===== MATERIAL SHOWN =====

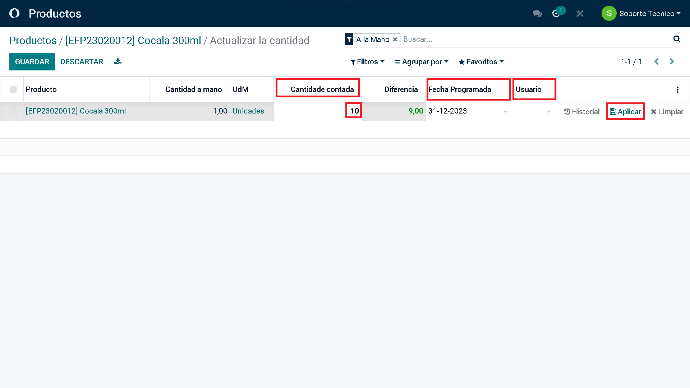The image size is (690, 388).
Task: Click the GUARDAR button
Action: pos(32,62)
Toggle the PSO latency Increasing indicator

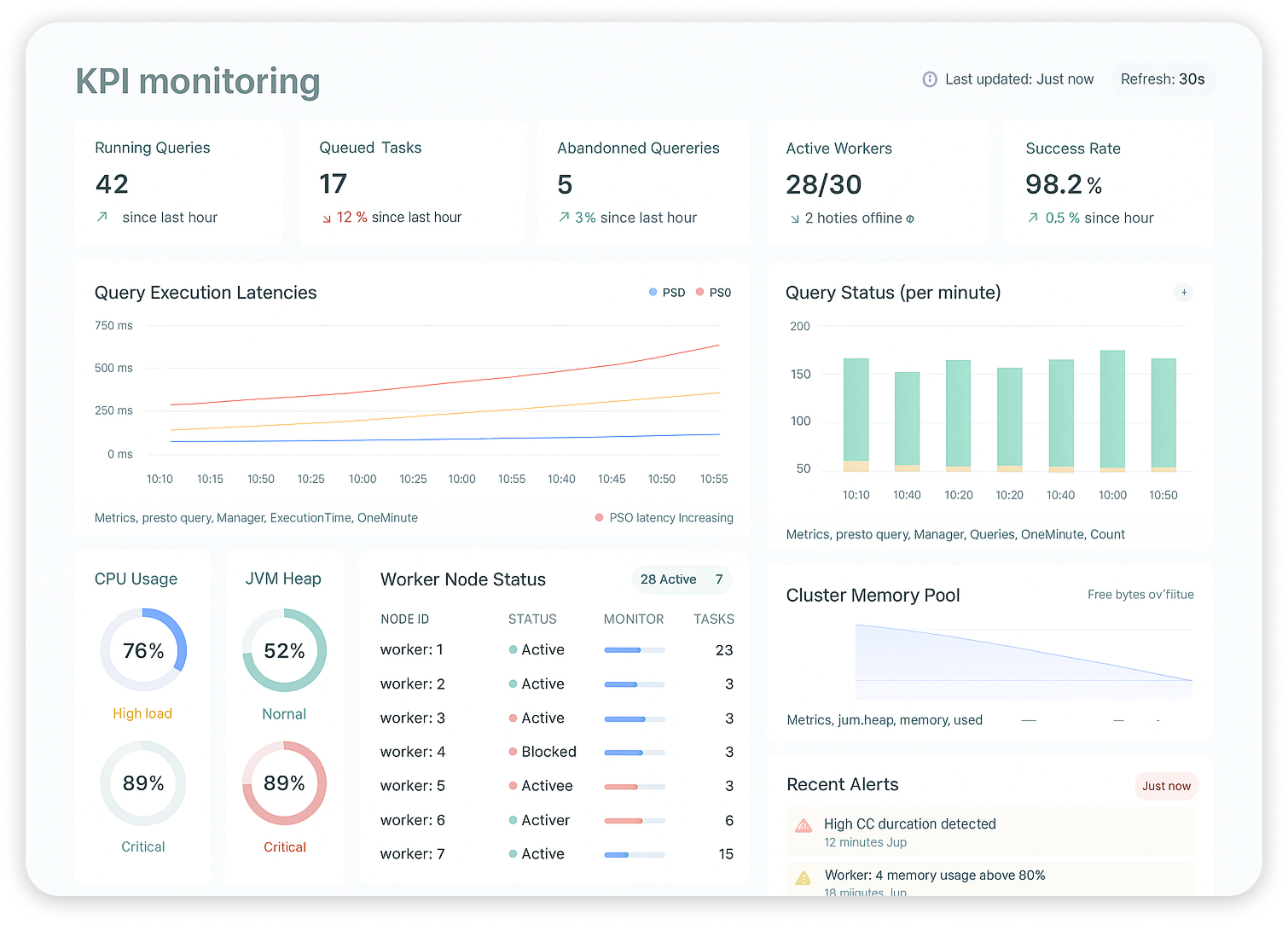[x=664, y=518]
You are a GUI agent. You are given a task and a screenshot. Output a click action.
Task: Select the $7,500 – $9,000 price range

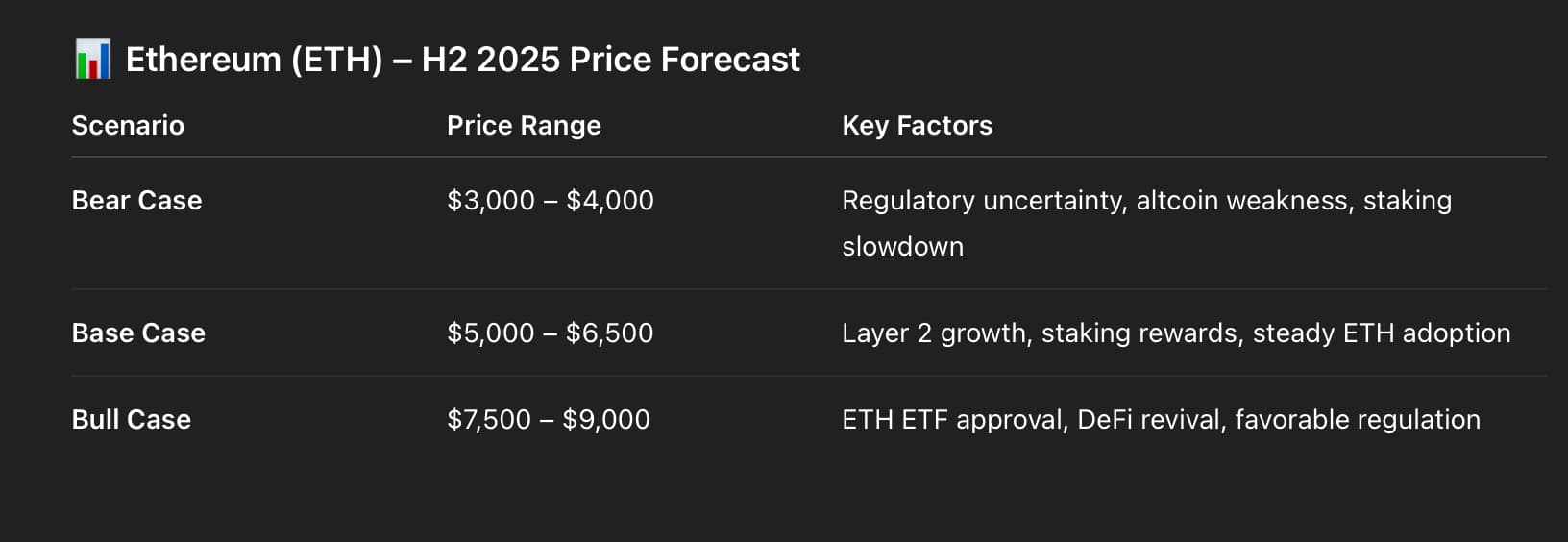pyautogui.click(x=548, y=420)
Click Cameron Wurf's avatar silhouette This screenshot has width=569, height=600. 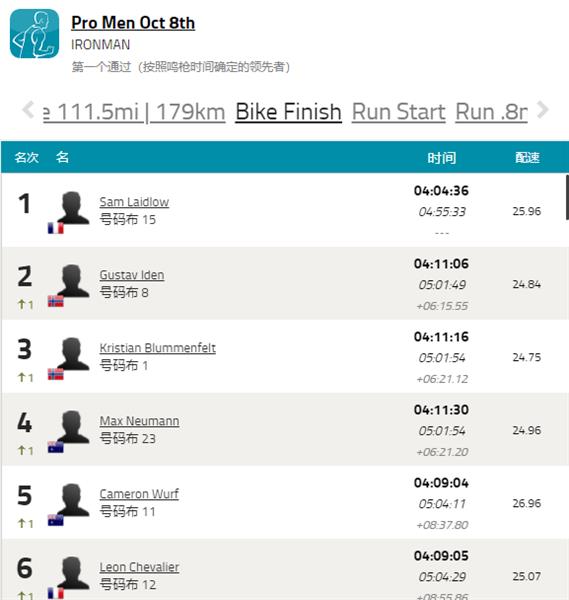pos(73,500)
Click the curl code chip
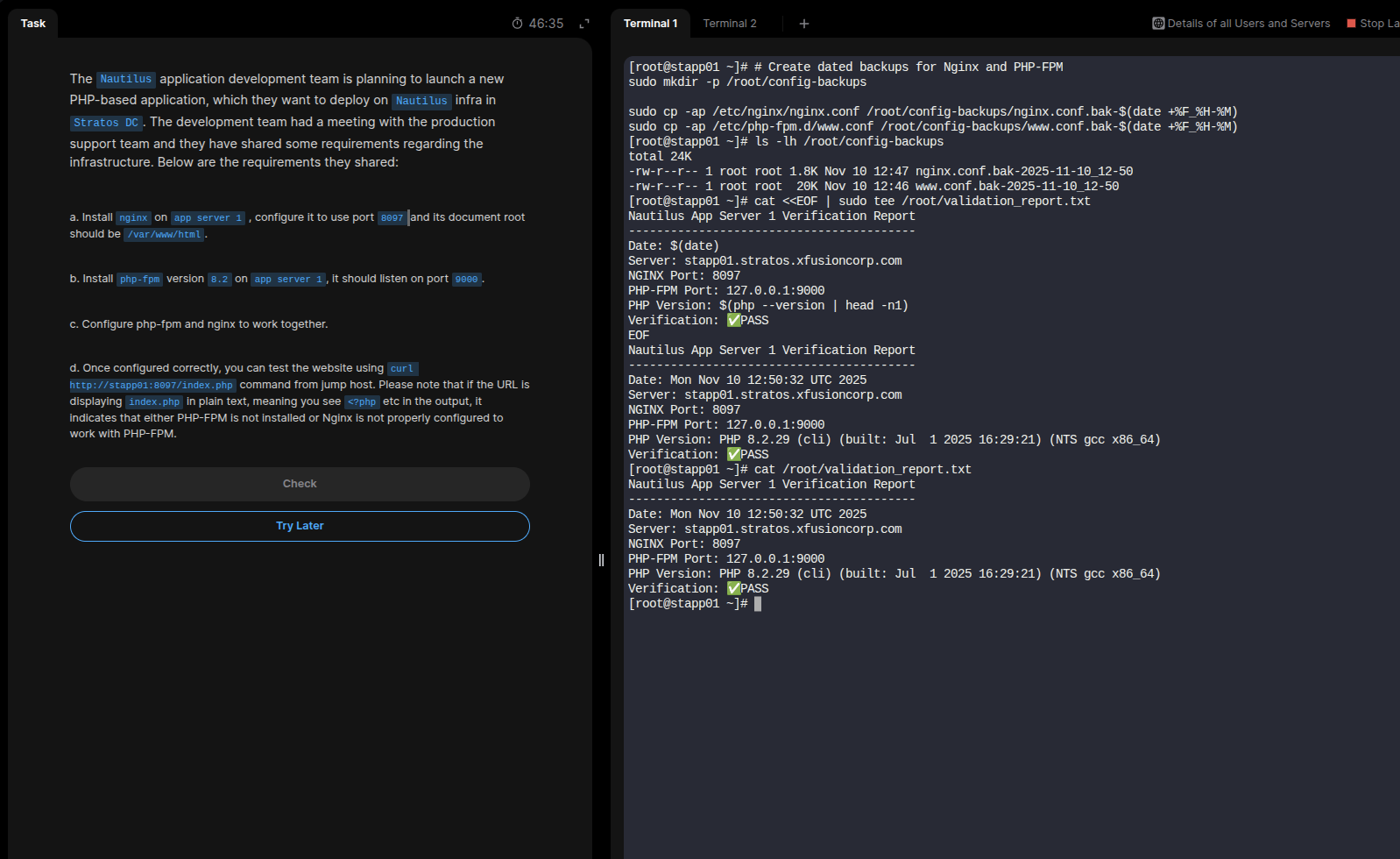 click(401, 369)
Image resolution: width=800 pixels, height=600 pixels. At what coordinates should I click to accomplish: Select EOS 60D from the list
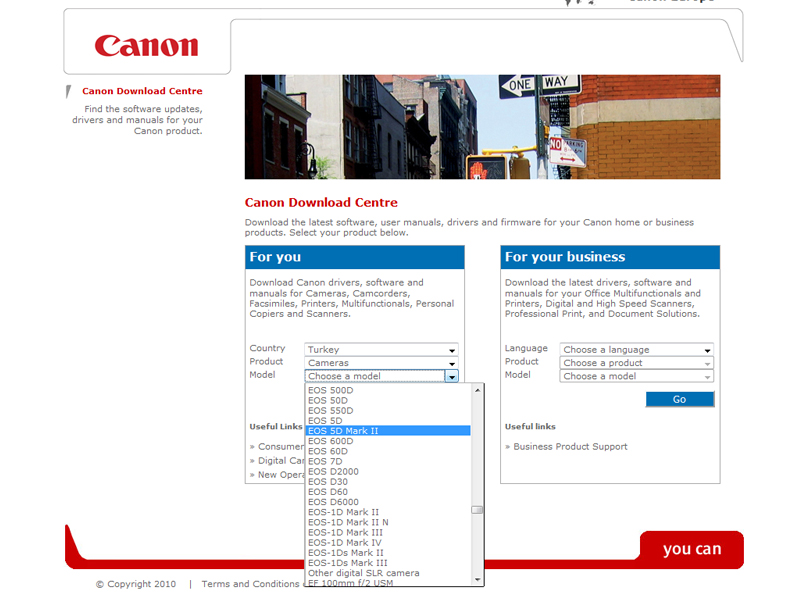[x=328, y=451]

=====

WHAT IS BEING ASKED. From the line containing "Image resolution: width=800" down to the last line of the records above, repeat every line exactly and nothing else, dropping any pictures.

EXERCISE ANSWER.
Image resolution: width=800 pixels, height=600 pixels. At what coordinates should I click to accomplish: Select EOS 60D from the list
[x=328, y=451]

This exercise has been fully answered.